HUSCOKE RESOURCES HOLDINGS LIMITED 和嘉資源控股有限公司

(Incorporated in Bermuda with limited liability)

(Stock code: 704)

Proxy Form for use at the Special General Meeting to be held on Wednesday, 11 May 2016 (or at any adjournment thereof)

I/We 1

of

being the registered holder(s) of 2 shares of HK$0.10 each in the capital 3

of Huscoke Resources Holdings Limited (the “ Company ”), hereby appoint

of

or failing him, the Chairman of the meeting, as my/our proxy to attend on my/our behalf at the special general meeting of the Company (“ SGM ”) to be held at 39/F, L’hotel, 18 King’s Road, Causeway Bay, Hong Kong, on Wednesday, 11 May 2016 at 10:00 a.m. (and at any adjournment thereof) for the purpose of considering and, if thought fit, passing, with or without amendments, the resolutions as set out in the notice convening the SGM and to vote for me/us and in my/our name(s) in respect of the resolutions proposed under the numbered items in the said notice as indicated below and, if no such indication is given, as my/our proxy thinks fit and in respect of any other business that may properly come before the SGM and/or any adjournment thereof.

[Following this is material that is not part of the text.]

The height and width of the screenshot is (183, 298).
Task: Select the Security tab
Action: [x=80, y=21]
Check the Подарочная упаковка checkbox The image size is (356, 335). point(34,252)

Please tick (“✓”) in the appropriate boxes to indicate how you wish your vote(s) to be cast.

SPECIAL RESOLUTION# FOR 4 AGAINST 4
1. To approve the Capital Reorganisation and the transactions contemplated thereunder
(including but not limited to the Share Consolidation, Capital Reduction and Capital
Increase)
ORDINARY RESOLUTIONS#
2. To approve the Subscription Agreement and the transactions contemplated thereunder
and the allotment and issue of the Subscription Shares and the granting of the specific
mandate
3. To approve the Whitewash Waiver and to authorise the Directors to do all such acts
and things and execute all such documents under seal where applicable as he considers
necessary, desirable or expedient in connection with the implementation of and giving
effect to any matters relating to or incidental to the Whitewash Waiver
4. To approve the appointment of Mr. Wong Siu Hung Patrick as an executive Director and
to authorise the Board to fix his remuneration
5. To approve the appointment of Mr. Haemon Huang Man Yem as an executive Director
and to authorise the Board to fix his remuneration

The full text of the resolutions are set out in the notice convening the SGM

Dated this day of 2016 Signed 5:

Notes:

  1. Full name(s) and address(es) must be inserted in BLOCK CAPITALS. The names of all joint registered holders should be stated.

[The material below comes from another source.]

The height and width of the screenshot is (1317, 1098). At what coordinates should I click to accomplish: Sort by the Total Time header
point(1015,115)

  2. Please insert the number of shares registered in your name(s) to which the proxy related. If no number is inserted, this form will be deemed to relate to all the shares in the Company registered in your name(s).

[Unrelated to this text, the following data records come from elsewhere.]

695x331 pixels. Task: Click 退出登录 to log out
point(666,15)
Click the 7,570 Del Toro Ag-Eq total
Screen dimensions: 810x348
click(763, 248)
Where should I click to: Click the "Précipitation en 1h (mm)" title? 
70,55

  3. If any proxy other than the Chairman is preferred, strike out “the Chairman of the meeting” and insert the name and address of the proxy desired in the space provided. Any alternation made to this form must be initialled by the person who signs it.

  4. IMPORTANT: IF YOU WISH TO VOTE FOR THE RESOLUTIONS, TICK THE BOXES MARKED “FOR”. IF YOU WISH TO VOTE AGAINST THE RESOLUTIONS. TICK THE BOXES MARKED “AGAINST”. Failure to complete any of the boxes will entitle your proxy to cast his votes at his discretion. Your proxy will also be entitled to vote at his discretion on any resolution properly put to the SGM other than those referred to in the notice convening the SGM.

  5. This form of proxy must be signed by you or your attorney duly authorised in writing, or, in the case of a corporation, must be signed either under its common seal or under the hand of an officer or attorney duly authorised.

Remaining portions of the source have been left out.